● GIVEN RECORDS:
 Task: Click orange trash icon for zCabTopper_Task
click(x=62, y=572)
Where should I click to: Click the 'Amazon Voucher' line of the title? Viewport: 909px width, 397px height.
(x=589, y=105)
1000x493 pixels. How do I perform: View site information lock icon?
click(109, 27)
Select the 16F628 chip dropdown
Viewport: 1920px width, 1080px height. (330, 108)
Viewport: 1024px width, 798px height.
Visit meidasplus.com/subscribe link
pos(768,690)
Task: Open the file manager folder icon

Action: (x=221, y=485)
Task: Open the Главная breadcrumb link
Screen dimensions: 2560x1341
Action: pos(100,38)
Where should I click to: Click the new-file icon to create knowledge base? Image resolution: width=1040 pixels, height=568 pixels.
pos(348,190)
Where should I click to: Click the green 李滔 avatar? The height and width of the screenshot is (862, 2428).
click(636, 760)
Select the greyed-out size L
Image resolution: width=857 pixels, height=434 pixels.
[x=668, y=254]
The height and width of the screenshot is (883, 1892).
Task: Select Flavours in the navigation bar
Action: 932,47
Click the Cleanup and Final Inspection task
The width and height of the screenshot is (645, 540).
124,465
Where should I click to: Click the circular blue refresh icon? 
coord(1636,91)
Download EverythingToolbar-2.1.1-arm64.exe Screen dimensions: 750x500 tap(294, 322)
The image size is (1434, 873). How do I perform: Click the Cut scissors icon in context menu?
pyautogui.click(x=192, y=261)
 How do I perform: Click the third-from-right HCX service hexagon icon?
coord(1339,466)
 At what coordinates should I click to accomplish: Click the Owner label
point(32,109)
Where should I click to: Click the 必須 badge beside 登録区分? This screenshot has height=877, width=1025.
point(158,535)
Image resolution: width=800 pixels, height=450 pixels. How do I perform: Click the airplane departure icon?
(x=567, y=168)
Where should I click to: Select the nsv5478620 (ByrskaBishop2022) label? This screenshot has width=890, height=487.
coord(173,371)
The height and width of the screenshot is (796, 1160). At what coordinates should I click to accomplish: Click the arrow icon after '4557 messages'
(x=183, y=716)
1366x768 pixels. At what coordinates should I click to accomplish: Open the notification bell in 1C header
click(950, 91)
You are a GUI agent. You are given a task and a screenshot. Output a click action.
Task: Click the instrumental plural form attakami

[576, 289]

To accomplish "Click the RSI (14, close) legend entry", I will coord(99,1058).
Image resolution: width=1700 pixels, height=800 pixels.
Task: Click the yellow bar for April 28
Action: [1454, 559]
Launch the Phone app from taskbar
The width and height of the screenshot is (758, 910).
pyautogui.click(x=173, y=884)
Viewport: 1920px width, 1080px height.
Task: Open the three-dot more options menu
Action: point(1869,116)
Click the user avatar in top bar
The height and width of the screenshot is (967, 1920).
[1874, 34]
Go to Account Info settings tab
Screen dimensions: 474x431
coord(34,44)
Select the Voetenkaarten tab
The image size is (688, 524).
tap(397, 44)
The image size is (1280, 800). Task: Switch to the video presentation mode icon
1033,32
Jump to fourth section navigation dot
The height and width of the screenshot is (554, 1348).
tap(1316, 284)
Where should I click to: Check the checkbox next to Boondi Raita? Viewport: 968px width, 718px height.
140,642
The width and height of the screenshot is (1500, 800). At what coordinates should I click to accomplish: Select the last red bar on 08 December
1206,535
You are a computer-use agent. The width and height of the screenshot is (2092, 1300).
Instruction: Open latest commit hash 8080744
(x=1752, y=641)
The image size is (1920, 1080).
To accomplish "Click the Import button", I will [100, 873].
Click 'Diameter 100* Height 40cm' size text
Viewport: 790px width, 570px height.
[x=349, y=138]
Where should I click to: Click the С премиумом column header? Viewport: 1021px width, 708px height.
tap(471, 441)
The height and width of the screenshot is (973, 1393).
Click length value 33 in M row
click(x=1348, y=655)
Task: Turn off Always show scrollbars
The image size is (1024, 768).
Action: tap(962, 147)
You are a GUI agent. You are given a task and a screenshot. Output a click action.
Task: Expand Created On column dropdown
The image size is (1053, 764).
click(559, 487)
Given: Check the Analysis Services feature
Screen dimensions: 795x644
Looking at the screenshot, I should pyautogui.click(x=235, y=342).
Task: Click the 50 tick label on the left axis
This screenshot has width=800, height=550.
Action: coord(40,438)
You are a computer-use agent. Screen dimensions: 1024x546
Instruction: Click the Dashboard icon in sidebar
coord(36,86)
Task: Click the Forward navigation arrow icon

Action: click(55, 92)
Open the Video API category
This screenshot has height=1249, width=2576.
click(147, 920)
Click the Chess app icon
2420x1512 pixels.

● REQUEST:
Convert every line of the material above into a JSON list of strings, one string per line, omitting blank lines.

● WORKED SOLUTION:
[
  " Task: Click orange trash icon for zCabTopper_Task",
  "click(x=62, y=572)",
  "Where should I click to: Click the 'Amazon Voucher' line of the title? Viewport: 909px width, 397px height.",
  "(x=589, y=105)",
  "1000x493 pixels. How do I perform: View site information lock icon?",
  "click(109, 27)",
  "Select the 16F628 chip dropdown",
  "Viewport: 1920px width, 1080px height. (330, 108)",
  "Viewport: 1024px width, 798px height.",
  "Visit meidasplus.com/subscribe link",
  "pos(768,690)",
  "Task: Open the file manager folder icon",
  "Action: (x=221, y=485)",
  "Task: Open the Главная breadcrumb link",
  "Screen dimensions: 2560x1341",
  "Action: pos(100,38)",
  "Where should I click to: Click the new-file icon to create knowledge base? Image resolution: width=1040 pixels, height=568 pixels.",
  "pos(348,190)",
  "Where should I click to: Click the green 李滔 avatar? The height and width of the screenshot is (862, 2428).",
  "click(636, 760)",
  "Select the greyed-out size L",
  "Image resolution: width=857 pixels, height=434 pixels.",
  "[x=668, y=254]",
  "The height and width of the screenshot is (883, 1892).",
  "Task: Select Flavours in the navigation bar",
  "Action: 932,47",
  "Click the Cleanup and Final Inspection task",
  "The width and height of the screenshot is (645, 540).",
  "124,465",
  "Where should I click to: Click the circular blue refresh icon? ",
  "coord(1636,91)",
  "Download EverythingToolbar-2.1.1-arm64.exe Screen dimensions: 750x500 tap(294, 322)",
  "The image size is (1434, 873). How do I perform: Click the Cut scissors icon in context menu?",
  "pyautogui.click(x=192, y=261)",
  " How do I perform: Click the third-from-right HCX service hexagon icon?",
  "coord(1339,466)",
  " At what coordinates should I click to accomplish: Click the Owner label",
  "point(32,109)",
  "Where should I click to: Click the 必須 badge beside 登録区分? This screenshot has height=877, width=1025.",
  "point(158,535)",
  "Image resolution: width=800 pixels, height=450 pixels. How do I perform: Click the airplane departure icon?",
  "(x=567, y=168)",
  "Where should I click to: Select the nsv5478620 (ByrskaBishop2022) label? This screenshot has width=890, height=487.",
  "coord(173,371)",
  "The height and width of the screenshot is (796, 1160). At what coordinates should I click to accomplish: Click the arrow icon after '4557 messages'",
  "(x=183, y=716)",
  "1366x768 pixels. At what coordinates should I click to accomplish: Open the notification bell in 1C header",
  "click(950, 91)",
  "You are a GUI agent. You are given a task and a screenshot. Output a click action.",
  "Task: Click the instrumental plural form attakami",
  "[576, 289]",
  "To accomplish \"Click the RSI (14, close) legend entry\", I will coord(99,1058).",
  "Image resolution: width=1700 pixels, height=800 pixels.",
  "Task: Click the yellow bar for April 28",
  "Action: [1454, 559]",
  "Launch the Phone app from taskbar",
  "The width and height of the screenshot is (758, 910).",
  "pyautogui.click(x=173, y=884)",
  "Viewport: 1920px width, 1080px height.",
  "Task: Open the three-dot more options menu",
  "Action: point(1869,116)",
  "Click the user avatar in top bar",
  "The height and width of the screenshot is (967, 1920).",
  "[1874, 34]",
  "Go to Account Info settings tab",
  "Screen dimensions: 474x431",
  "coord(34,44)",
  "Select the Voetenkaarten tab",
  "The image size is (688, 524).",
  "tap(397, 44)",
  "The image size is (1280, 800). Task: Switch to the video presentation mode icon",
  "1033,32",
  "Jump to fourth section navigation dot",
  "The height and width of the screenshot is (554, 1348).",
  "tap(1316, 284)",
  "Where should I click to: Check the checkbox next to Boondi Raita? Viewport: 968px width, 718px height.",
  "140,642",
  "The width and height of the screenshot is (1500, 800). At what coordinates should I click to accomplish: Select the last red bar on 08 December",
  "1206,535",
  "You are a computer-use agent. The width and height of the screenshot is (2092, 1300).",
  "Instruction: Open latest commit hash 8080744",
  "(x=1752, y=641)",
  "The image size is (1920, 1080).",
  "To accomplish \"Click the Import button\", I will [100, 873].",
  "Click 'Diameter 100* Height 40cm' size text",
  "Viewport: 790px width, 570px height.",
  "[x=349, y=138]",
  "Where should I click to: Click the С премиумом column header? Viewport: 1021px width, 708px height.",
  "tap(471, 441)",
  "The height and width of the screenshot is (973, 1393).",
  "Click length value 33 in M row",
  "click(x=1348, y=655)",
  "Task: Turn off Always show scrollbars",
  "The image size is (1024, 768).",
  "Action: tap(962, 147)",
  "You are a GUI agent. You are given a task and a screenshot. Output a click action.",
  "Task: Expand Created On column dropdown",
  "The image size is (1053, 764).",
  "click(559, 487)",
  "Given: Check the Analysis Services feature",
  "Screen dimensions: 795x644",
  "Looking at the screenshot, I should pyautogui.click(x=235, y=342).",
  "Task: Click the 50 tick label on the left axis",
  "This screenshot has width=800, height=550.",
  "Action: coord(40,438)",
  "You are a computer-use agent. Screen dimensions: 1024x546",
  "Instruction: Click the Dashboard icon in sidebar",
  "coord(36,86)",
  "Task: Click the Forward navigation arrow icon",
  "Action: click(55, 92)",
  "Open the Video API category",
  "This screenshot has height=1249, width=2576.",
  "click(147, 920)",
  "Click the Chess app icon",
  "2420x1512 pixels."
]